少年の主張石狩地区大会 夢をかなえる 江別市野幌中3年・五十嵐さん(道・道教委 2019-07-11付)
少年の主張石狩地区大会が4日、道庁赤れんが庁舎で開かれた。管内7市町村の中学生の代表が、日常生活の中で体験したこと、日ごろ考えていること、大人に対する思いなどを発表した。

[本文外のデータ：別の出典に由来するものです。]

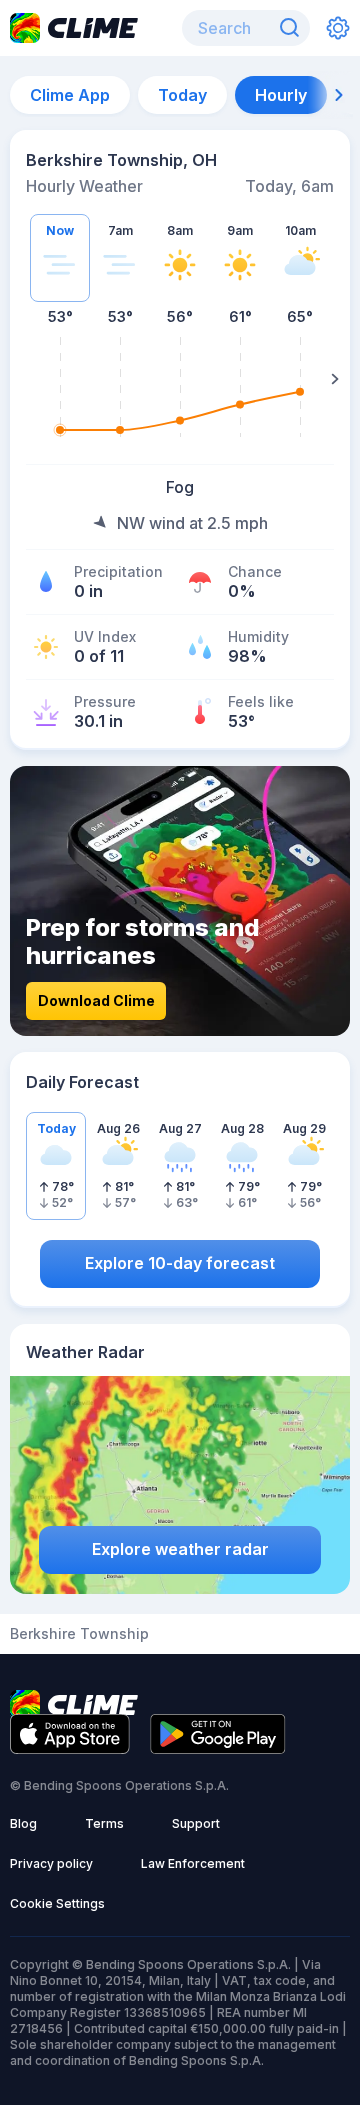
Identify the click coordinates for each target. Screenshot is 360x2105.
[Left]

審査の結果、江別市立野幌中学校3年の五十嵐彩佳さんの「夢をかなえる」が最優秀賞を受賞。優秀賞には、新篠津村立新篠津中学校3年の三上明星さん、当別町立西当別中学校2年の石原岳君が選ばれた。五十嵐さんは、9月5日に行われる全道大会に出場する。
ニュースをみてロボットや電子機器が中心になっていく未来に疑問を抱いた五十嵐さんは、電子機器にふれる時間が増え患者とふれ合う時間が減ったという母の話と、叔母が勤める介護施設で入居者にあたたかく寄り添う介護士の姿を比較。「人と人とのつながりの大切さにあらためて気付いた」と話し、人のあたたかさをしっかりともって未来を創り出していきたいと訴えた。
五十嵐さんの発表内容はつぎのとおり。
私がテレビを見ていたとき、ふと「ロボットの近未来化」のニュースが目にとまった。今日、ロボットだけではなく、たくさんの電子機器が使われている。これからの未来は、ロボットや電子機器が中心の世界になっていくのだろうか、そんな疑問がわいた。
そんなとき私は、看護師の母と介護士の叔母に話を聞く機会を得た。母が勤務している病院では、まだロボットは導入されてはいないが、電子カルテを中心に電子機器が多く使われているそうだ。母は、電子カルテにふれる時間が多くなり、患者さんに直接ふれる時間が減っているということに疑問を抱き、そこに、何か足りないものを感じているという。
そして私は、叔母が勤務している「らしく」という介護施設を訪問した。そこでは、あまり電子機器は使われておらず、入居者さんに寄り添う形で介護が行われていた。
とにかくよく入居者さんの話を聞いている。入居者さんのペースに合わせて、うなずき、共感しながら、入居者さんがくつろいだ時間を過ごせるように配慮していた。
食事の場面では、入居者さんの不自由な部分を補うことができるような食具を用いて自分で食べることを側で見守っていた。そして、できない部分にのみそっと手を差しのべていた。介護士さんと入居者さんが支援する人とされる人という関係を超えて、生活を共にする家族のように過ごしていた。障がいがあって生活している方たちが、本来の自分らしく生活できるように支援していた。そこには、「あたたかさ」が感じられた。つらいとき、苦しいときに寄り添う心があった。
どんどん電子機器が発達し、ロボットが実用化されていく。皆さんも一度は考えたことがあるのではないだろうか。ロボットという存在によって、人間がいらなくなるのではないか、ロボットばかりが活躍する時代になっていくのではないかと。
私は、もしそうなってしまったのならば、この世界は冷たい氷のように閉ざされていってしまうのではないかと不安に思った。しかし、現在の時代では電子機器やロボットは欠かすことのできないものであることも事実である。人間には到底行えないメモリー機能をもち合わせ、プログラムされたとおり的確に作業をこなすことができる。
さらに、会話ができるロボットや人間のような動きができるロボットも創られている。このようなロボットたちを創り出していくのは、人間であり、それこそ人間にしかできないことなのだ。
私は、介護施設で入居者さんたちに寄り添う介護士さんたちの姿を見て、人と人とのつながりの大切さにあらためて気付かせてもらった。人間は、人を癒し、その人とのかかわりによって、心を豊かにするという力をもっている。
私は、人の心と手のあたたかさをしっかりともってこれからの未来を創り出していきたい。その心をもっていれば、どんな未来も可能にできると思う。
「夢をかなえるのは私たちだ」。